A significant benefit of seeking policy change and implementation of intervention and
prevention programs is that change can occur simultaneously on all levels. At a
National level, changes can be made to social welfare, taxation and family and work
policy, including child care and paid parental leave. At a state level, changes can be
implemented for education and health services, including improving access to services
and ensuring culturally appropriate services are available. Additionally, for more
individual-level intervention or prevention programs, clinical guidelines could be
implemented for the recommendation of screening for smoking and alcohol in
pregnancy, with a focus on providing support and counselling for prevention.
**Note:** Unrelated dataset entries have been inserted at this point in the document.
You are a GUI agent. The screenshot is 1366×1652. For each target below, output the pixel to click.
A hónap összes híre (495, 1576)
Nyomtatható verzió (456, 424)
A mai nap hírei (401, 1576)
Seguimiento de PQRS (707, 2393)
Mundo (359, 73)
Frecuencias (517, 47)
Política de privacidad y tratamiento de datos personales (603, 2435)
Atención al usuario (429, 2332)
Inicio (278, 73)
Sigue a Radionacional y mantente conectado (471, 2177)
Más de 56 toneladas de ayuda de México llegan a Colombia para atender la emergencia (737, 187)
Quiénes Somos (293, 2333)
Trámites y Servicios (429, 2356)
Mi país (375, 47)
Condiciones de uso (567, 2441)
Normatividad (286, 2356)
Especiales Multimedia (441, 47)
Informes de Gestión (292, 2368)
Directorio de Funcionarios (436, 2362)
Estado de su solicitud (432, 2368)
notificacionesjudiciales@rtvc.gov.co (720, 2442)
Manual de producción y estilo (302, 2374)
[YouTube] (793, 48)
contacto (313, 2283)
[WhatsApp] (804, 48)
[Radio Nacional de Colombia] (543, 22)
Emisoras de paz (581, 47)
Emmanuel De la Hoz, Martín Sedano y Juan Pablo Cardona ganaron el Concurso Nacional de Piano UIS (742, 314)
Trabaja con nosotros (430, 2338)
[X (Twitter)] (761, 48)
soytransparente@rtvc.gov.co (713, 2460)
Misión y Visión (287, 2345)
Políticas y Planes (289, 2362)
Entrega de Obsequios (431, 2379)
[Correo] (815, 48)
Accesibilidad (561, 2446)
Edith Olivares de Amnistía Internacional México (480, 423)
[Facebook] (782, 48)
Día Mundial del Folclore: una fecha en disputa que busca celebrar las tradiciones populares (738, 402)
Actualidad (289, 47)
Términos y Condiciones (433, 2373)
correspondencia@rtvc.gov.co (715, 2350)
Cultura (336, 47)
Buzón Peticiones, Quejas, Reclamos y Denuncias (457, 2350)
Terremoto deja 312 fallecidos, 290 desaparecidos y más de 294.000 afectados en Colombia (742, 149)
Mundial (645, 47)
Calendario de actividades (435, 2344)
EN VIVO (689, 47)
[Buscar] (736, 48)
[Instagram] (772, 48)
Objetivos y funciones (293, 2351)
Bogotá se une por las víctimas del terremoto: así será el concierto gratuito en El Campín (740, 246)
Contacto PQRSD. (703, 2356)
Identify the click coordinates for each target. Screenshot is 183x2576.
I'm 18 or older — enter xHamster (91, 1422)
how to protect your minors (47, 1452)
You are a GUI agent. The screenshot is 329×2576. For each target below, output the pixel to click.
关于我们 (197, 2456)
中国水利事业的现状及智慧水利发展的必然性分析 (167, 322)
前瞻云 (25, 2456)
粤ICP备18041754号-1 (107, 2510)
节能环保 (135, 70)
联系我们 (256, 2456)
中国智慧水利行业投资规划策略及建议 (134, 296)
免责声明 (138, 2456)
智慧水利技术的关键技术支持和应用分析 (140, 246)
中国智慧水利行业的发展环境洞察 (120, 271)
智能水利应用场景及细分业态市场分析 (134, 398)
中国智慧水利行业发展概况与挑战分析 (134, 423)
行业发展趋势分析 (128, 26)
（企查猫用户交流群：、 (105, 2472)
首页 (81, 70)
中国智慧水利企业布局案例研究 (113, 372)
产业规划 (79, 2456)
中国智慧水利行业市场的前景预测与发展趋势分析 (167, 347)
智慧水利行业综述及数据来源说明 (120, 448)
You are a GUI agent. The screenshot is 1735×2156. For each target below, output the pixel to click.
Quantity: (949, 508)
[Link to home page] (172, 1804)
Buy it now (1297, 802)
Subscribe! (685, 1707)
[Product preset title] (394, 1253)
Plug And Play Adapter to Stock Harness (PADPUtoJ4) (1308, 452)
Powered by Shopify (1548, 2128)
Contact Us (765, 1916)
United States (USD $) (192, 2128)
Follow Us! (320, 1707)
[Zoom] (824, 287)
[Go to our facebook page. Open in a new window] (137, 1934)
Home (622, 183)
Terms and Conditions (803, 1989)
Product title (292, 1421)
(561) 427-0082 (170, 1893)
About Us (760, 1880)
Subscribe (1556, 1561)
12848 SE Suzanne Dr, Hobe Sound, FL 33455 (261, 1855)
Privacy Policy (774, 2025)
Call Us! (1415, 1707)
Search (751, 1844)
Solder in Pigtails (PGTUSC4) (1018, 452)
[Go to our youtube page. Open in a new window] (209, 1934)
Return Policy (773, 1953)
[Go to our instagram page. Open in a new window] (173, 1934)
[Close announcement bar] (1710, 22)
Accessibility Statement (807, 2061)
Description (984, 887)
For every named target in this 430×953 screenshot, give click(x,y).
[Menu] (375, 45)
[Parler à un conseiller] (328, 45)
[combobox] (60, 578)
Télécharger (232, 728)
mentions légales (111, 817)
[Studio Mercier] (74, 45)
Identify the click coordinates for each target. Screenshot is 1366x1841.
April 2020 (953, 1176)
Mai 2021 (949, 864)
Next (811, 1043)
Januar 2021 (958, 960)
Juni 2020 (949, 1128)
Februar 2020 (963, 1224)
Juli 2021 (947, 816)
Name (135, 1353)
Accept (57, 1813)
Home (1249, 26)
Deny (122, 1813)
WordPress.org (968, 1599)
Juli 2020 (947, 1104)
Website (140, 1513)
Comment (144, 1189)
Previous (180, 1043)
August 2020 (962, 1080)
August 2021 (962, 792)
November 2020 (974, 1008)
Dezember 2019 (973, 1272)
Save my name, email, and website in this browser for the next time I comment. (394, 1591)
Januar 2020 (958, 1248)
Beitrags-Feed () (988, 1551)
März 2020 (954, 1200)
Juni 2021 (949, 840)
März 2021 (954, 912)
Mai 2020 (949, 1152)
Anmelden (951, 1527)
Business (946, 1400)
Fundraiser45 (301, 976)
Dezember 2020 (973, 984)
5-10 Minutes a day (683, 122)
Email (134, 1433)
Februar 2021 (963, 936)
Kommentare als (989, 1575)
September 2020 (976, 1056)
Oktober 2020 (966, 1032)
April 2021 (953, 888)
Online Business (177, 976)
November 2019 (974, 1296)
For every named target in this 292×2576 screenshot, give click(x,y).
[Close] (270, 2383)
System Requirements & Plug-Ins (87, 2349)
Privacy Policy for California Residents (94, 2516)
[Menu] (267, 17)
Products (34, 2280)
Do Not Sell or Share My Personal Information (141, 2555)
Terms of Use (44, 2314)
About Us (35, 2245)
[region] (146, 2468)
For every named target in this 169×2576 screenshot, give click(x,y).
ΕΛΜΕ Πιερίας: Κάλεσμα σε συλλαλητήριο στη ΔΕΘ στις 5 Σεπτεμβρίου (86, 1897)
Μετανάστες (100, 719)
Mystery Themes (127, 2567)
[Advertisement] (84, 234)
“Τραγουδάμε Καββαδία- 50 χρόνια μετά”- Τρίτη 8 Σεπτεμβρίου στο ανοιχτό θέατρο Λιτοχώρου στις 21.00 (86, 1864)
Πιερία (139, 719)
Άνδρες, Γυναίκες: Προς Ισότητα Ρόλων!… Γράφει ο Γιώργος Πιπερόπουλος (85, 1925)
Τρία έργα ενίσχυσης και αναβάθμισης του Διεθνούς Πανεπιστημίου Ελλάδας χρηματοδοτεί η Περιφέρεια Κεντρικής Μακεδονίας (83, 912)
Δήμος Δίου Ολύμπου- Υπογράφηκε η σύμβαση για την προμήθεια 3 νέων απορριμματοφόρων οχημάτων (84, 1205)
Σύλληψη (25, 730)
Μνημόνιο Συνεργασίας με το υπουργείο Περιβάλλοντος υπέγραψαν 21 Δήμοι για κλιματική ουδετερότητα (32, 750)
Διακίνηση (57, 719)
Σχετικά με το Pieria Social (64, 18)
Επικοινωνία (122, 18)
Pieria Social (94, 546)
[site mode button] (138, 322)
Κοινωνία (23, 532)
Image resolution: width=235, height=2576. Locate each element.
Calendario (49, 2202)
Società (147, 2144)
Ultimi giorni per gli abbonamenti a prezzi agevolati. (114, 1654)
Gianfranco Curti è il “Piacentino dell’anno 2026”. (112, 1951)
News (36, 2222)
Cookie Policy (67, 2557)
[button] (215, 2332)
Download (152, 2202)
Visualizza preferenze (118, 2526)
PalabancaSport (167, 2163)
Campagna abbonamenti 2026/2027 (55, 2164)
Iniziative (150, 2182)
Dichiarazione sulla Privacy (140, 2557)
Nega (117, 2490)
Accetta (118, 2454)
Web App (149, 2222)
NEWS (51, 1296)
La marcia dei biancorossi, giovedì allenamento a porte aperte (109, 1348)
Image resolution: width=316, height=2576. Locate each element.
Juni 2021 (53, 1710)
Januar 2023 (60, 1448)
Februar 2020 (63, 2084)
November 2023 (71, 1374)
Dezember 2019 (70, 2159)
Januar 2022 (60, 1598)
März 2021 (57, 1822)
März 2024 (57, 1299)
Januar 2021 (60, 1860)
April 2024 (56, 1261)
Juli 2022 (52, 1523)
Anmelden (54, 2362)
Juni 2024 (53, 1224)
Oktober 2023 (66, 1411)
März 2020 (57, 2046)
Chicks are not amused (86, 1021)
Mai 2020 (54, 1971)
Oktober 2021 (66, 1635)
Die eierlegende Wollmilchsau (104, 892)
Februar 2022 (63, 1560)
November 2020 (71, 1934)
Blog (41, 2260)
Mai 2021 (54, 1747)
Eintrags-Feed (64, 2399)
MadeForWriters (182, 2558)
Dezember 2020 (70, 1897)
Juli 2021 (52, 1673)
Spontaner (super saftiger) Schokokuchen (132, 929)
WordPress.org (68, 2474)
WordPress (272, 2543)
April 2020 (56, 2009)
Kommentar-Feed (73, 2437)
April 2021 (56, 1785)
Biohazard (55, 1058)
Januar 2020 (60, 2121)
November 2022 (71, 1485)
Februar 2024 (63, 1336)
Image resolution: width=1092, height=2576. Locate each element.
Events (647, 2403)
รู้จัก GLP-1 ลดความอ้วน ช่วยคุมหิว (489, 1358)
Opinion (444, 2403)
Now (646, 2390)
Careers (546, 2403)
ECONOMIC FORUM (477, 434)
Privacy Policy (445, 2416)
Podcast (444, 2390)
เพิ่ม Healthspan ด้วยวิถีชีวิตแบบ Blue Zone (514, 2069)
In conclusion, this thesis highlights several important issues. Firstly, birth rates across
all maternal groups in WA increased significantly following the introduction of the
monetary incentive, in the form of the Baby Bonus policy. When compared to results
from the Baby Bonus study from NSW, the WA findings suggest that the Government’s
interventions to raise fertility did not have a uniform impact in all states. This indicates
that the impact of the policy may be modified by other factors, including the economic
climate and demographic characteristics of the state’s population, which are important
factors to consider for any relevant future social or economic policy. Secondly, this
research, particularly the results describing poor fetal growth and preterm birth,
highlights the misleading nature of aggregated rates of birth outcomes that is often the
134
only information provided to policymakers. The aggregated rates mask inequalities and
fail to shed light on which groups in society have improved and which are failing to do
so. Furthermore, the aggregated rates often fail to show that the improvement made in
birth outcomes mostly occurred in the least disadvantaged group, with more
disadvantaged groups making small or no improvements.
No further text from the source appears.